▶ [Short problem] Echo the items from the line containing "Given: Click the step 2 number badge" through the line containing "Looking at the screenshot, I should point(939,100).", both included, and omit the pictures from your answer.

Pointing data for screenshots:
________________________

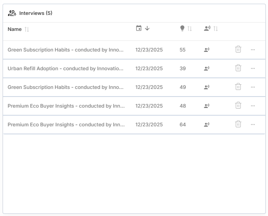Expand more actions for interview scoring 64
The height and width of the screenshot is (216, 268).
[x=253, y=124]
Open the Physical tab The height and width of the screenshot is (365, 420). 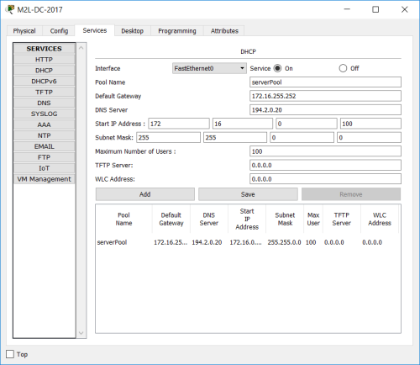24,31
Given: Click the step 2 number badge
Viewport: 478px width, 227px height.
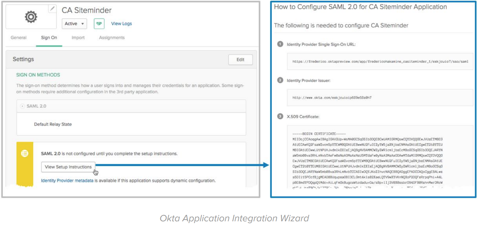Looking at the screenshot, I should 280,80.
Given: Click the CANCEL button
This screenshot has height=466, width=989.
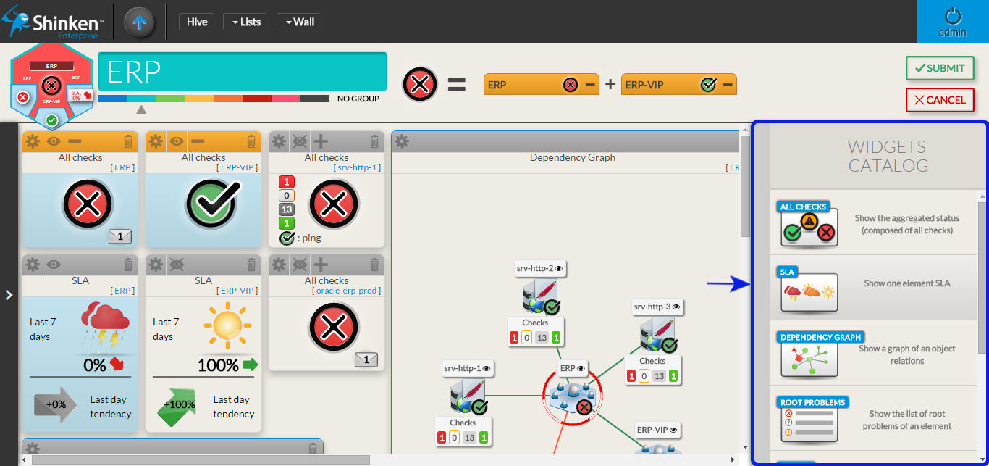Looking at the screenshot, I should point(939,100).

________________________

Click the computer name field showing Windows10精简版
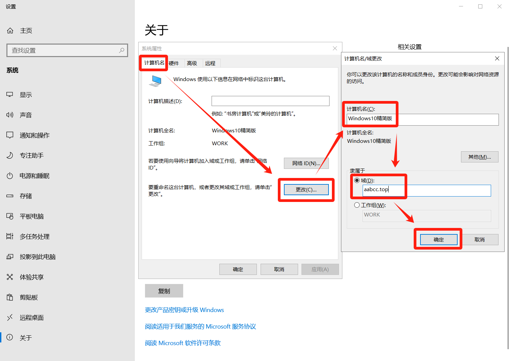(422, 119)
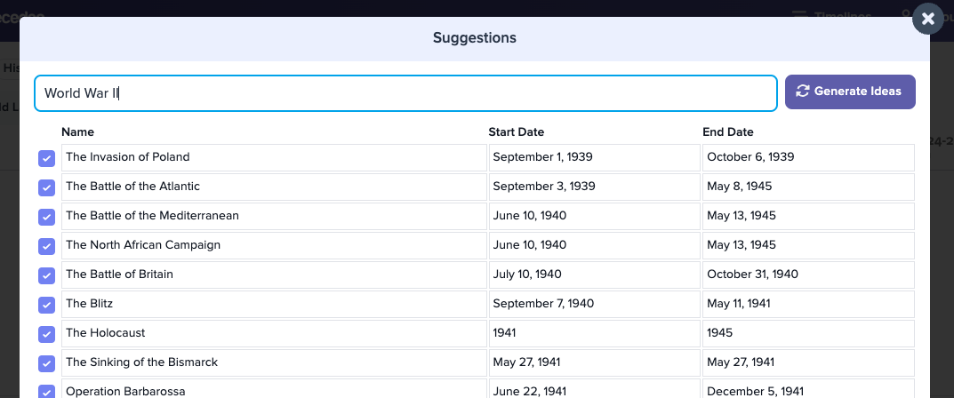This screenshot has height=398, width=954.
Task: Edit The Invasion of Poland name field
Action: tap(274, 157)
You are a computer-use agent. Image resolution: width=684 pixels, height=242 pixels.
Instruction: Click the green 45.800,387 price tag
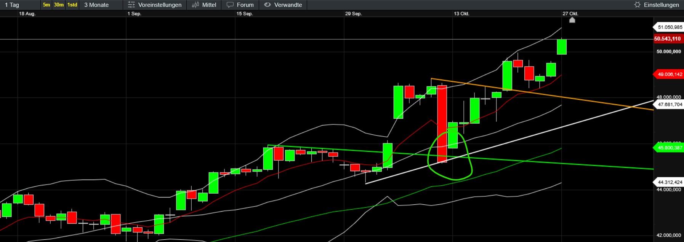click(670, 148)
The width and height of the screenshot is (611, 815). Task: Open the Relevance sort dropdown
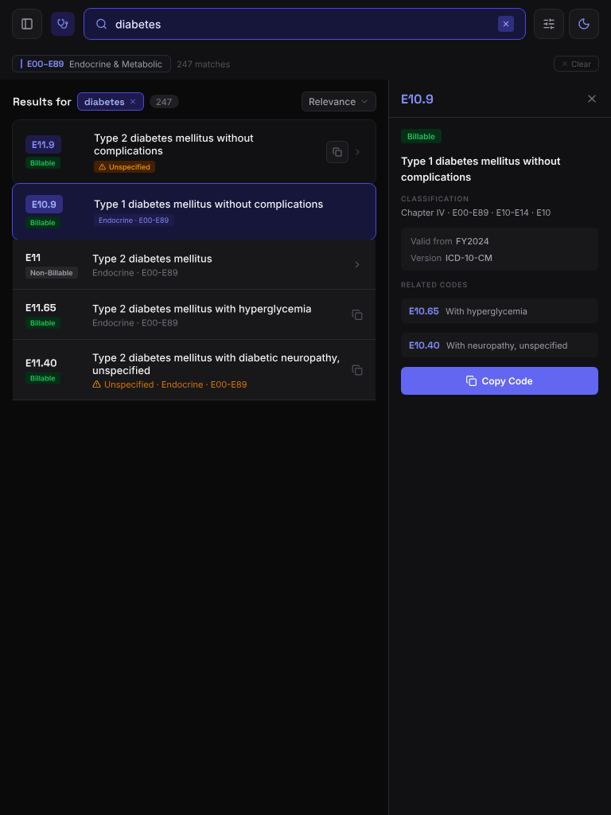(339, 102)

________________________

▶ [Answer to this task]
Given: Click the step 2 number badge
Viewport: 478px width, 227px height.
Looking at the screenshot, I should 280,80.
Given: Click the CANCEL button
This screenshot has height=466, width=989.
Looking at the screenshot, I should point(939,100).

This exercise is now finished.